**TASK TO CARRY OUT**
Once you reach the line containing "Given: Select the Matriz de Riesgo chart icon" in the data below, restate each line word for word up to and including the one containing "The width and height of the screenshot is (1213, 466).".

**LISTED ENTRIES**

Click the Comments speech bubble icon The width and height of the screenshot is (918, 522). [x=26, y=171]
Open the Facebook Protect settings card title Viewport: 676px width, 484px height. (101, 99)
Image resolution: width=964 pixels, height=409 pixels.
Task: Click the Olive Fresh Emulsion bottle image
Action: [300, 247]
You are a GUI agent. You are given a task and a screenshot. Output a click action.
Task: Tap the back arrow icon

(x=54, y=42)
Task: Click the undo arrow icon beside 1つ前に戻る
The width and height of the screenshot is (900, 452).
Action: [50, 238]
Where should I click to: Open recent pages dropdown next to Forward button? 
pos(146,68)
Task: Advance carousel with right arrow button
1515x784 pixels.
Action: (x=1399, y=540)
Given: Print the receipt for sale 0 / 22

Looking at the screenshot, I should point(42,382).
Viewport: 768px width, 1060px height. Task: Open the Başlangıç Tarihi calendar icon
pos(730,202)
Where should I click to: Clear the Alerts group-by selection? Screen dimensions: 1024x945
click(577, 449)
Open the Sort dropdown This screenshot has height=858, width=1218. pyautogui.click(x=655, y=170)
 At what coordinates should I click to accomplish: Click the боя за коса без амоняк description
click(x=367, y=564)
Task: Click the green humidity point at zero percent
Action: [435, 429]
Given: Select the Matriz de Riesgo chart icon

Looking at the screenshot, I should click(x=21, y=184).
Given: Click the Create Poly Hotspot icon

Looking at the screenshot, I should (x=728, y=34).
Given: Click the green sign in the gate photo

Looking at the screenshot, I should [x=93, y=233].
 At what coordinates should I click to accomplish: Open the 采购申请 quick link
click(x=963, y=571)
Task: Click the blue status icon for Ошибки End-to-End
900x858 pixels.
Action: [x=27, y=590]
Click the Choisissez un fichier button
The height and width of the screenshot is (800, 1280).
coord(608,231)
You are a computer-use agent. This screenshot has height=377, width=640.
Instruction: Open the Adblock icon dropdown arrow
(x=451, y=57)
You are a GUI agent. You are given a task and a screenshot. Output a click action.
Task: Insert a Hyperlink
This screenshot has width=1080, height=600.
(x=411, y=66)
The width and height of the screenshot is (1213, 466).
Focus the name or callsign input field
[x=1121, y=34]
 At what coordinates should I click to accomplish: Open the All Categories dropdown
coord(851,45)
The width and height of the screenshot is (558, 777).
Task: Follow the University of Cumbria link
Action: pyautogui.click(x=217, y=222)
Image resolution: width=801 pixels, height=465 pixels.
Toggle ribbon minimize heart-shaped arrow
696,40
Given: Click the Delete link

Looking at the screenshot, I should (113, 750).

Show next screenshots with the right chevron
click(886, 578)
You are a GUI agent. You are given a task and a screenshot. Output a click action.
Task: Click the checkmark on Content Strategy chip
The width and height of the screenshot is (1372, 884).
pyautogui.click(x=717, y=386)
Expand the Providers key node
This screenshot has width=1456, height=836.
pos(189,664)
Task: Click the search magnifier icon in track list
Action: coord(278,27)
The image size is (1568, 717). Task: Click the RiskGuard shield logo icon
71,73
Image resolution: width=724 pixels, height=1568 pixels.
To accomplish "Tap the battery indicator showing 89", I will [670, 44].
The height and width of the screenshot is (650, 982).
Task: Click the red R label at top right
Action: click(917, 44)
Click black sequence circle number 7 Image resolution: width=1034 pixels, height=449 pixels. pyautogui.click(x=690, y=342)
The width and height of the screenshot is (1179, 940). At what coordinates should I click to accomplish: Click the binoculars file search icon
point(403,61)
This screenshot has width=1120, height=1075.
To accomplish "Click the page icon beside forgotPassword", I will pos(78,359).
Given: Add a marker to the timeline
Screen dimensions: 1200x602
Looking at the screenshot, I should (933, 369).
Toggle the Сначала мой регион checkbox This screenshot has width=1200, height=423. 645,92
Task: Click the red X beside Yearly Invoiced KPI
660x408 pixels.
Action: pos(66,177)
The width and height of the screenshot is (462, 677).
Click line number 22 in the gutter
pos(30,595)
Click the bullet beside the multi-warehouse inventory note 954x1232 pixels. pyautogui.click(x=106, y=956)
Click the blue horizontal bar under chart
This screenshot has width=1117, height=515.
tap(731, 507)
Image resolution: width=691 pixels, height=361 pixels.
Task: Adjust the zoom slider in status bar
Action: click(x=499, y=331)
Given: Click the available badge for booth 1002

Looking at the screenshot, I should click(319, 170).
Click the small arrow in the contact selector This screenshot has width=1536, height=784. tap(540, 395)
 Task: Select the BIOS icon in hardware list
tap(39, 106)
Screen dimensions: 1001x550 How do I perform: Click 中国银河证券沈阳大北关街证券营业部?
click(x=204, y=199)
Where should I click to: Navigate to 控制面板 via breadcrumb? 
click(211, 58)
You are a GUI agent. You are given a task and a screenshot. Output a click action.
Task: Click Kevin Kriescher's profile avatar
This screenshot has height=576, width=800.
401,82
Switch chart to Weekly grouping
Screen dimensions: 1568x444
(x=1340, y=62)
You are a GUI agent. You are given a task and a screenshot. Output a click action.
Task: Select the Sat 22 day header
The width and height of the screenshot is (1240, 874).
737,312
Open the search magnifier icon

**WRITTEN ANSWER**
Given: Select the Matriz de Riesgo chart icon

Looking at the screenshot, I should click(x=21, y=184).
Given: Click the Create Poly Hotspot icon

Looking at the screenshot, I should (x=728, y=34).
Given: Click the green sign in the gate photo

Looking at the screenshot, I should [x=93, y=233].
 At what coordinates should I click to accomplish: Open the 采购申请 quick link
click(x=963, y=571)
Task: Click the blue status icon for Ошибки End-to-End
900x858 pixels.
Action: [x=27, y=590]
Click the Choisissez un fichier button
The height and width of the screenshot is (800, 1280).
coord(608,231)
You are a computer-use agent. This screenshot has height=377, width=640.
Instruction: Open the Adblock icon dropdown arrow
(x=451, y=57)
You are a GUI agent. You are given a task and a screenshot. Output a click action.
Task: Insert a Hyperlink
This screenshot has width=1080, height=600.
(x=411, y=66)
The width and height of the screenshot is (1213, 466).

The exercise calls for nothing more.